And whatever comes next… we can’t predict.

This is not a complete summary of transhumanism. There’s a spectrum of goals, and widespread desire for AI which can integrate with humans — think, nanobots in the brain, neural augmentation, or wholesale digital brain uploads. But either way — whether the goal is to retrofit or replace humans — the end goal is at minimum a radically transformed concept of humanity.

Given that we live in a world stubbornly resistant to even well-understood technological revolutions — nuclear power, GMOs, and at times even vaccines — it’s fair to say that transhumanism is not a future the average voter is onboard for.

4. Just to see if we can

And just to round it out, a full 16% of the votes could be summarized (verbatim) as:

“Why not?”

Researchers — and engineers — want to build AI, because building AI is fun. And there’s nothing unusual about Fun Driven Development. Most revolutionary science doesn’t come from corporate R&D initiatives; it comes from fanatical, driven, graduate students, startups, or bored engineers hacking on side projects.

Exploration for the sake of exploration (or with a thin facade of purpose) is what got us out of trees and into lamborghinis.

But at the end of the day, “for the fun” is an intrinsic motivation akin to “for the money”. The motivation gives one engineer satisfaction and purpose, but doesn’t weight heavily on the scales when answering “should this research exist?” — in the same way we limit fun of experimental smallpox varietals, DIY open-heart surgery, and backyard nuclear bombs

Misaligned motivations

The public has been sold a vision of AI for Good; AI as an ex machina for some (or all) of our global crises, now and future:

AI for Global warming
AI for biodiversity
AI for COVID-19

These initiatives aren’t fake, but they also represent a small fraction of actual real-world AI deployments, many if not most of which focus on selling cost-reductions to large enterprises (implicitly and predominantly, via headcount reductions).

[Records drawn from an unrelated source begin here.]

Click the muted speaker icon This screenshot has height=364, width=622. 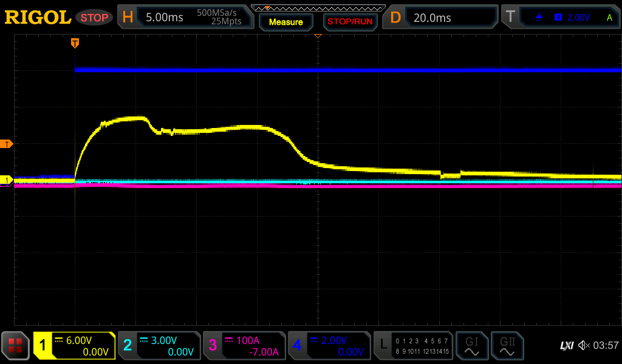584,345
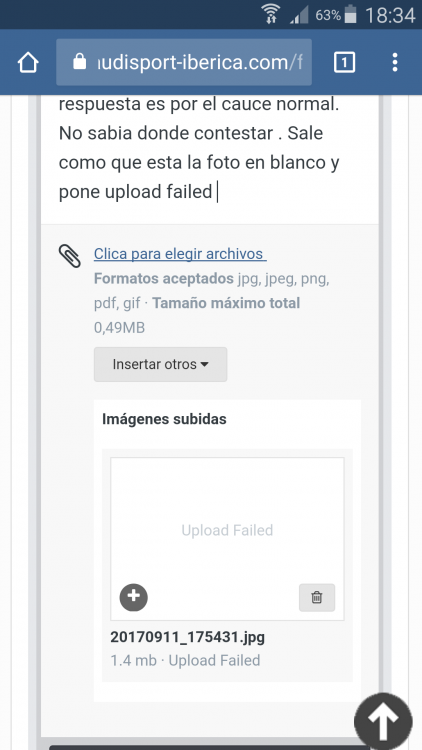Tap the clock showing 18:34
Screen dimensions: 422x750
[390, 16]
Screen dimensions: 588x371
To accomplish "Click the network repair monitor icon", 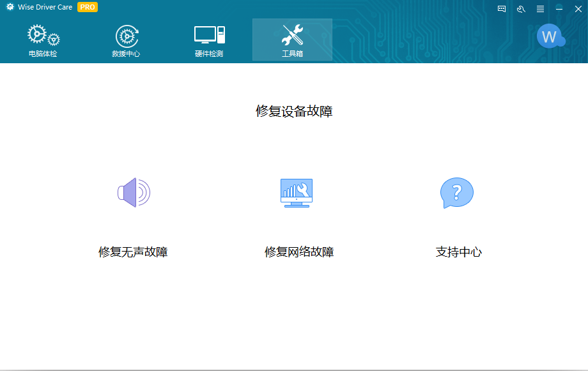I will point(297,192).
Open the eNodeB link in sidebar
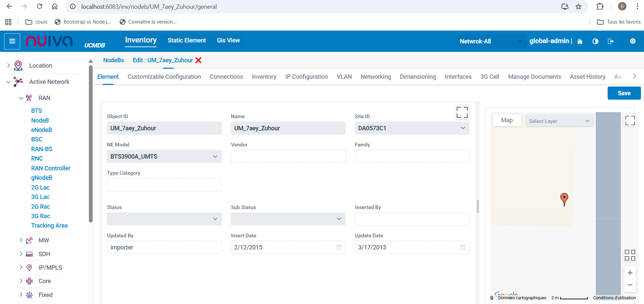This screenshot has width=644, height=304. tap(41, 130)
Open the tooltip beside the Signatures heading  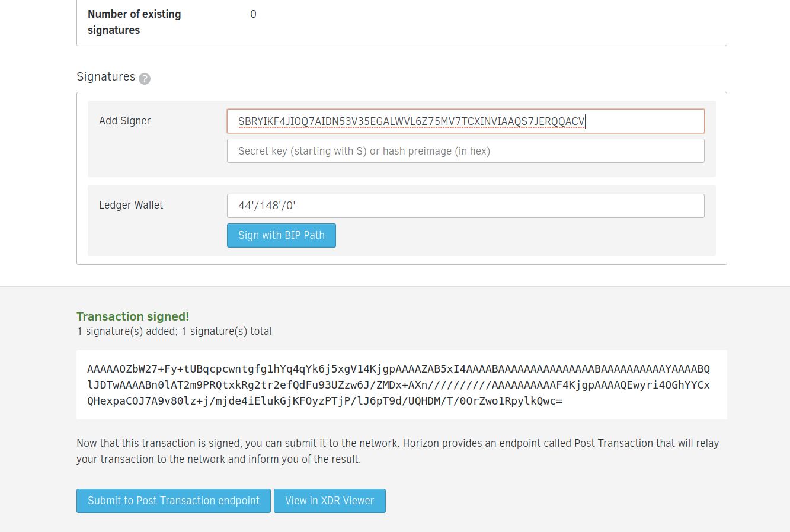[x=144, y=78]
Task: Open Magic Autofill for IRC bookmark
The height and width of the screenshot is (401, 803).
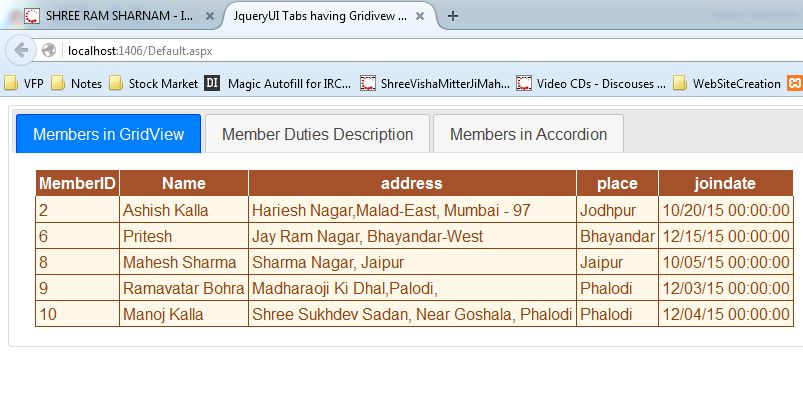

AI researchers and implementers, in plurality, believe in the potential good of AI, but more frequently are in it for the money, to replace (or fundamentally alter) humans, or just for the fun of it.

The public, and their elected governments, can’t make informed AI policy if they are being sold only one side of the picture — with the unsavory facts hidden, and the deployment goals obscured. These mixed messages are catastrophically unfair to the 99% of humanity not closely following AI developments, but whose lives will be, one way or another, changed by the release of even weak (much less, strong) AI.

GPT-3 is the Elephant, not the Rider

The Righteous Mind by Jonathan Haidt explains the link between our conscious, calculating mind and our subconscious, instinctive mind with a metaphor: The Elephant and the Rider:

The rider is our “conscious”, reasoning mind, which uses explainable logic to reason about the world, our own behavior, and our preferences
The elephant is the momentum of pre-trained and pre-wired preferences with which we make “snap” decisions about preferences or morality.

The rider — homo logicus — believes itself to be in control of the elephant, but this is only about 10% true. In truth, when the rider and elephant disagree about which direction to ride, the elephant almost always wins. The rider instead spends time making excuses to justify why it really intended to go that direction all along!

Or, non-metaphorically: the vast majority of the time, we use our “thinking” mind to explain and generate justifications for our snap judgements — but our thinking mind only rarely is able to actually redirect our pre-trained biases into choices we really don’t want to make.

Occasionally, if it’s a topic we don’t have strong pre-trained preferences about (“What’s your opinion on the gold standard?”), the rider has control — but possibly only until the elephant catches a familiar scent (“The gold standard frees individuals from the control of governmental fiat”) and we fall back to pre-wired beliefs.

Most of the time, the rider (our thinking brain)’s job is to explain why the elephant is walking the direction it is — providing concrete explainable justifications for beliefs whose real foundation is genetic pre-wiring (“Why are spiders scary?”) or decades of imprinting (“Why is incest bad?”)

But even though the rider isn’t, strictly speaking, in control, it’s the glue which helped us level up from smart apes to quasi-hive organisms with cities, indoor plumbing, and senatorial filibusters. By nudging our elephants in roughly the right direction once in a while, we can build civilizations and only rarely atomize each other.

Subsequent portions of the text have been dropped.